Plant-derived active constituents and their semi-synthetic or synthetic analogs have served as one of the major sources of anticancer drugs. An analysis of current chemotherapeutic agents and their sources indicates that nearly 60% of approved anticancer drugs are derived from natural products (1). Ginseng, such as American ginseng (Panax quinquefolius L.) and Asian ginseng (Panax ginseng C.A. Meyer), is the root of different Panax species (Araliaceae) and is one of the most commonly used traditional medicines. The saponins of ginseng (also known as ginsenosides) are its major active components and have been shown to possess anti-inflammatory, antitumor, and neuroprotective activities (2,3). Two types of ginsenosides in ginseng, protopanaxatriol (PTS) and protopanaxadiol (PDS) (2,4) have been shown to exert anticancer properties (5–9). After oral administration of PDS ginsenosides (e.g., Rg3) to mice, PDS is metabolically converted to protopanaxadiol (PPD) and Compound K (CK) by intestinal bacteria (10,11). Compound K can significantly inhibit the PMA-induced MMP-9 secretion and protein expression via suppressing the DNA-binding and transcriptional activities of AP-1, which is the downstream factor of p38 MAPK, ERK and JNK (12). Thus, it is of importance to understand the anticancer effects and possible mechanisms associated with ginseng derivatives.

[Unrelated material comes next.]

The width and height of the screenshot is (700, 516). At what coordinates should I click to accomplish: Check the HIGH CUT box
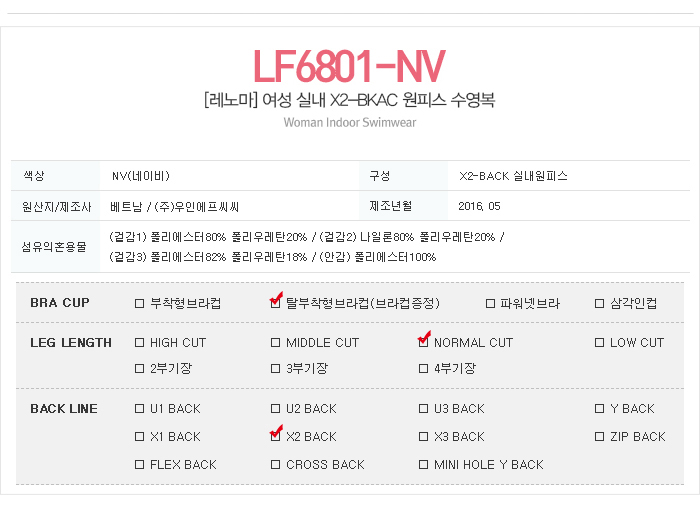[140, 343]
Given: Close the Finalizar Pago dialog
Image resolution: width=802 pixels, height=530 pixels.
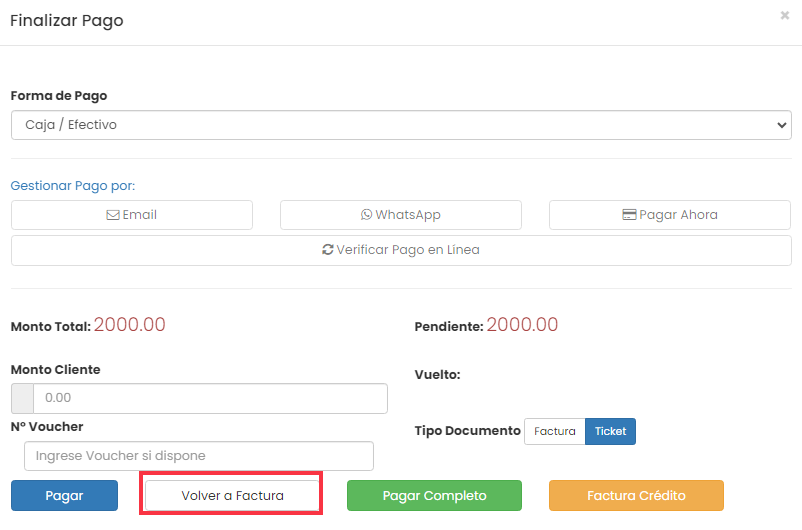Looking at the screenshot, I should [x=785, y=15].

We previously investigated the cancer chemopreventive activities of American ginseng root extracts (AGE and S-AGE), fractions (S2h) and pure ginsenoside Rg3 on human colorectal cancer cells (13). Ginsenoside Rg3 was shown to exert antiproliferative effects on HCT116 cells in vitro and to inhibit tumor growth in a nude mouse xenograft tumor model (14). Furthermore, we conducted a microarray expression profiling analysis and found that the expression levels of 76 genes, such as A kinase (PRKA) anchor protein 8 (AKAP8L) and phosphatidylinositol transfer protein α (PITPNA), were differentially regulated after the treatment of HCT116 cells with S2h (American ginseng extract) or ginsenoside Rg3 (13). As one of the most important metabolites of the ginseng herb, PPD and its derivates have therapeutic potential for inhibiting the growth and invasiveness of tumors. However, the molecular mechanisms underlying the anticancer activity of PPD remain to be fully elucidated.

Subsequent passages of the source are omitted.